Le nom de Gaston Méliès est tombé dans l’oubli. Si bien que lorsqu’on découvre son existence, on est surpris d’apprendre qu’il y eut non pas « un » Méliès, mais « des frères » Méliès – comme il y eut des frères Lumière et des frères Warner. Il y eut même trois frères Méliès. L’aîné, Henri, né en 1844, qui ne touchera jamais au cinéma. Le benjamin, Georges, né en 1861, qui sera immédiatement fasciné par cette nouvelle invention. Et entre les deux, Gaston, né en 1852, qui se consacre d’abord à la fabrique familiale de chaussures, dont il prend la tête à Paris en 1894 avant de déposer le bilan l’année suivante. Suit alors une période difficile pendant laquelle Gaston Méliès tente en vain de se relancer dans les affaires. Pour ne rien arranger, il perd son épouse Augustine en 1901 et élève seul ses deux enfants.

Le grand tournant dans sa vie survient en printemps 1902. Son frère Georges vient d’achever Le Voyage dans la Lune, aujourd’hui considéré comme le premier blockbuster et la première œuvre de science-fiction au cinéma. Le film de 14 minutes est un chef d’œuvre au succès international, mais une partie des retombées sont perdues. La marque de la maison de production de Georges Méliès, la Star Film, initialement déposée en France en 1896 sous la simple forme d’une étoile à cinq branches, n’est pas reconnue aux Etats-Unis et le court métrage est rapidement piraté. La plupart des copies en circulation ne créditent même pas le producteur et réalisateur français ! Il est alors décidé d’ouvrir une succursale américaine et d’en confier la direction à Gaston, celui-ci parlant suffisamment anglais pour mener à bien cette mission outre-Atlantique.
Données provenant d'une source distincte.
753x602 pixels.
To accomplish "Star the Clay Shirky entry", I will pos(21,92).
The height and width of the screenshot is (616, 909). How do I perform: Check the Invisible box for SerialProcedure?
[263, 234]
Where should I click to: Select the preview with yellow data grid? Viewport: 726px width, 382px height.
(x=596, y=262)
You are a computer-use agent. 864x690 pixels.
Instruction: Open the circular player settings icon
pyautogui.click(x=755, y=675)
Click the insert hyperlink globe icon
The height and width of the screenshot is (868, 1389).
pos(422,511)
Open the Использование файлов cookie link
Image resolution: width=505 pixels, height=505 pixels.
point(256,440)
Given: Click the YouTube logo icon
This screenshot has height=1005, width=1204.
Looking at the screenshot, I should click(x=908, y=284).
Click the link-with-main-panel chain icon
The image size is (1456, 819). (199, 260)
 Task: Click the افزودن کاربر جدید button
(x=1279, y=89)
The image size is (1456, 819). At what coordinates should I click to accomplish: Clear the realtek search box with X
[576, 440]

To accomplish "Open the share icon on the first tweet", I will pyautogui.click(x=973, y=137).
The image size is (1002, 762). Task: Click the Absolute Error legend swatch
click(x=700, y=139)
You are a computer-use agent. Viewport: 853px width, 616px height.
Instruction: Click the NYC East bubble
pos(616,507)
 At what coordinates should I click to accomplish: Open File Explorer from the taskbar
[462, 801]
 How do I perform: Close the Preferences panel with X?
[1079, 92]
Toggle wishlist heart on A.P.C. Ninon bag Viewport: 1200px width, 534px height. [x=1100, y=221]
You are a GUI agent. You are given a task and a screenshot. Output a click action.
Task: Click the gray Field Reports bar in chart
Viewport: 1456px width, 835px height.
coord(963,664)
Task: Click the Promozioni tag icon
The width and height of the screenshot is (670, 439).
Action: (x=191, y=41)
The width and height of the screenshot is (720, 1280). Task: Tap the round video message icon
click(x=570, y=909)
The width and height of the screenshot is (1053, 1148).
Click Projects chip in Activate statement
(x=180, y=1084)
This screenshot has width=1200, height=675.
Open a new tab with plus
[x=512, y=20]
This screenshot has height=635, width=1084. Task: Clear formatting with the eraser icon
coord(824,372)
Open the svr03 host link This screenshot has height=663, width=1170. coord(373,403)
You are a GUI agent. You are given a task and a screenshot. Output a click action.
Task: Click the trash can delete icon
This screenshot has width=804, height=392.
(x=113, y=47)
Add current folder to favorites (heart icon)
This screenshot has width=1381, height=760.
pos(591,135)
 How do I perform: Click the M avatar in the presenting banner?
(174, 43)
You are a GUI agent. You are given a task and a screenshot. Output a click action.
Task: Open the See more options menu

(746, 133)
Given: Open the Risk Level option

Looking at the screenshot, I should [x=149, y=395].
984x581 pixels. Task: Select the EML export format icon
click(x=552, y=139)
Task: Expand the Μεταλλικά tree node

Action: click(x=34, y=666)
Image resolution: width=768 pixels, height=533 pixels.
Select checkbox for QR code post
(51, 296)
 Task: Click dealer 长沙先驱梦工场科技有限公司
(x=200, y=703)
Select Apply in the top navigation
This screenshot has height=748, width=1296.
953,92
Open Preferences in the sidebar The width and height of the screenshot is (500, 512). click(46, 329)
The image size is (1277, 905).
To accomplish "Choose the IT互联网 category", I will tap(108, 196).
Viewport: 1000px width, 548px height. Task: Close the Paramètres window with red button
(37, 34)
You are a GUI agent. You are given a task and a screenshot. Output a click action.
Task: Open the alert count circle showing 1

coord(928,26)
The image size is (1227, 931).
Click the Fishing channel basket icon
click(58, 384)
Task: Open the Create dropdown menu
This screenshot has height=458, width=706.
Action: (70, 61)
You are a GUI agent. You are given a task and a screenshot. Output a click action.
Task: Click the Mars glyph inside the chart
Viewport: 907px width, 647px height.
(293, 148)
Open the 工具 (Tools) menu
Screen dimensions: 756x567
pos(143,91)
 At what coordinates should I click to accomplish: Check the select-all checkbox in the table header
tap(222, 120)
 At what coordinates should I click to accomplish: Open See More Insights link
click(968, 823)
Gaston Méliès et son fils Paul dans leur laboratoire new-yorkais. © Jacques Malthête Personal Collection

Début 1903, à 50 ans, Gaston Méliès embarque en direction de New York. Son fils Paul, âgé de 19 ans, fait de même. A peine arrivé, le Français déclare à la presse américaine : « Nous sommes prêts et déterminés à poursuivre énergiquement tous les contrefacteurs et pirates. Nous ne le dirons pas deux fois ! Nous allons agir ! » Le duo s’installe au rez-de-chaussée d’un immeuble de quatre étages au numéro 204 de la 38e Rue Est, à Manhattan. Les bureaux de la branche américaine de la Star Film donnent sur la rue, et un laboratoire de développement cinématographique occupe l’arrière-boutique. Le père et son fils logent à l’étage. L’étroit bâtiment de briques rouges, en partie modifié dans les années 1920, existe toujours : un restaurant indien occupe actuellement le pas-de-porte.

Méliès vs Edison

Les premières années sont essentiellement consacrées à protéger les films de Georges Méliès et à reprendre le contrôle de leur distribution aux Etats-Unis. Le tout ponctué de divers démêlés judiciaires, d’un rocambolesque cambriolage en 1907 et de relations complexes avec Thomas Edison, l’inventeur ayant réuni les plus grands distributeurs au sein d’un cartel, la Motion Picture Patents Company, de manière à évincer ses principaux concurrents, dont ceux venus de l’étranger. Une entente sera finalement trouvée. En 1908, une licence est accordée à Gaston Méliès pour ses propres films et ceux de son frère. Il créé alors la G. Méliès Manufacturing Company (que la presse appellera aussi parfois la G. Méliès Motion Pictures ou la G. Méliès Star Films), jouant habilement sur l’initiale commune à leurs prénoms. Le réalisateur du Voyage dans la Lune lui reprochera plus tard ce choix, l’accusant d’usurper sa célébrité pour conquérir le marché américain. Malheureusement, cette proximité entretiendra aussi la confusion chez les historiens du cinéma et seul le Méliès parisien échappera aux oubliettes de l’histoire.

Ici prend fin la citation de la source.